Exercise goal
Print each entry word for word.

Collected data
#####
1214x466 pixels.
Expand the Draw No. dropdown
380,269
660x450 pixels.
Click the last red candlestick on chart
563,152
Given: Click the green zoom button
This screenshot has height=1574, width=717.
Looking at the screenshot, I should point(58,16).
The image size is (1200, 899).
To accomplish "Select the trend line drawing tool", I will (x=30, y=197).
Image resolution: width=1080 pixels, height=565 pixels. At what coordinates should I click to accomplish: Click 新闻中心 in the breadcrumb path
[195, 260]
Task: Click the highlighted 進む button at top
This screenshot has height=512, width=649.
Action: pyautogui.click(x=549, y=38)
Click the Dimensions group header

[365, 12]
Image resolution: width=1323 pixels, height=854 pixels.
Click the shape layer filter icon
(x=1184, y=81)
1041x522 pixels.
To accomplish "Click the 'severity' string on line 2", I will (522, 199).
#####
Response below
1214x466 pixels.
Expand the Draw No. dropdown
380,269
660x450 pixels.
Click the last red candlestick on chart
563,152
Given: Click the green zoom button
This screenshot has height=1574, width=717.
Looking at the screenshot, I should point(58,16).
The image size is (1200, 899).
To accomplish "Select the trend line drawing tool", I will (x=30, y=197).
Image resolution: width=1080 pixels, height=565 pixels. At what coordinates should I click to accomplish: Click 新闻中心 in the breadcrumb path
[195, 260]
Task: Click the highlighted 進む button at top
This screenshot has height=512, width=649.
Action: pyautogui.click(x=549, y=38)
Click the Dimensions group header

[365, 12]
Image resolution: width=1323 pixels, height=854 pixels.
Click the shape layer filter icon
(x=1184, y=81)
1041x522 pixels.
To accomplish "Click the 'severity' string on line 2", I will (522, 199).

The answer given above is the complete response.